Weaver presented Conroe ISD’s fiscal 2024 annual comprehensive financial report (ACFR) and issued an unmodified (clean) opinion on the financial statements and on federal awards; auditors reported no material weaknesses or significant deficiencies.

Weaver, the district’s independent audit firm, issued an unmodified opinion on Conroe Independent School District’s fiscal year 2024 financial statements and a clean opinion on compliance for major federal programs, the firm reported at the audit committee meeting.

Sarah Roberts, partner with Weaver, told the committee the audit found no material weaknesses or significant deficiencies in internal controls and no instances of material noncompliance.
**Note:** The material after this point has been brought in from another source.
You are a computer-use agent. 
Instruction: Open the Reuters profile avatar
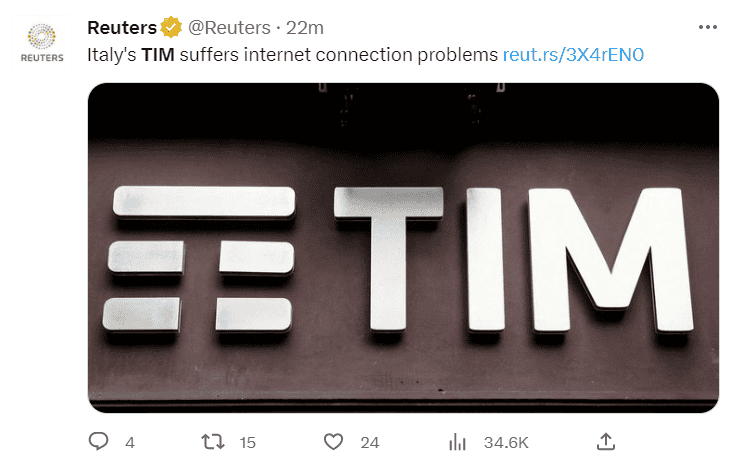[x=42, y=44]
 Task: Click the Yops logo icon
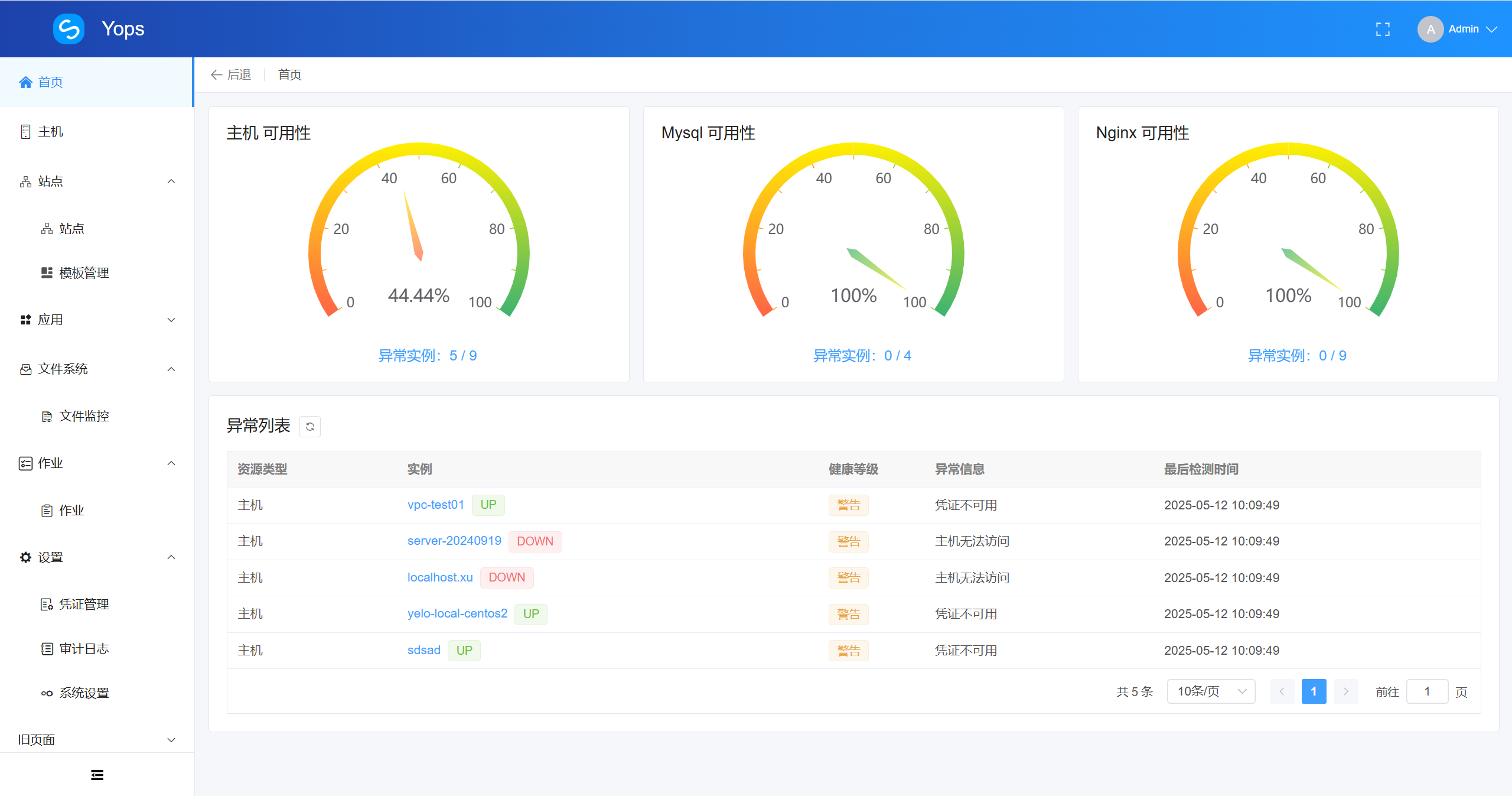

Roberts said the firm “expressed an unmodified opinion on the financial statements,” and that “we did not identify any material weaknesses or significant deficiencies in internal controls.”

Roberts said the district’s major federal program for the single-audit component was the Child Nutrition Program, with total expenditures of $22,000,000 and representing roughly 32% of the district’s total federal expenditures of $68,000,000. She told the committee Weaver issued a clean opinion on compliance for federal award major programs and identified no reportable questioned costs, fraud, or material noncompliance.

The report includes standard disclosures about pension and other postemployment benefit liabilities. Roberts noted the district reports large actuarial liabilities on the government-wide statement — a teacher retirement system pension liability and an OPEB liability — and explained those entries typically produce a negative unrestricted net position for Texas school districts. The transcript records Roberts saying pension and OPEB liabilities were approximately "$274,000,000 and $111,000,000 respectively," and that unrestricted net position would be positive if those liabilities were excluded.

On fund-level results, Roberts said the general fund’s total fund balance was about $165,000,000 with an unassigned fund balance near $156,000,000 (about 22% of annual expenditures). Total general fund expenditures were reported at about $710,000,000; the net change in general fund balance was a $1,600,000 increase for the year, aided by an $18,800,000 transfer in from capital projects.

Roberts reminded the committee that board policy CFA (legal) requires the ACFR approved by the trustees be submitted to the Texas Education Agency no later than 150 days after the fiscal year end, putting the TEA submission deadline at January 28, 2025, and that the staff will request the committee recommend approval of the ACFR to the full board at the next regular meeting. She said the district participates in voluntary enhanced reporting programs with the Government Finance Officers Association and the Association of School Business Officials and that the district had historically received those awards.

The committee voted to recommend approval of the district’s 2024 ACFR to the full board at its next regular meeting; the motion passed by voice vote with no roll-call tally recorded in the transcript.

Weaver also described the audit scope and standards: the financial-statement audit was performed under generally accepted auditing standards and Government Auditing Standards (the “yellow book”), and the single-audit federal awards component was performed under the Uniform Guidance (2 CFR 200). Roberts confirmed auditor independence and said the firm requested management representation letters as a customary closing procedure.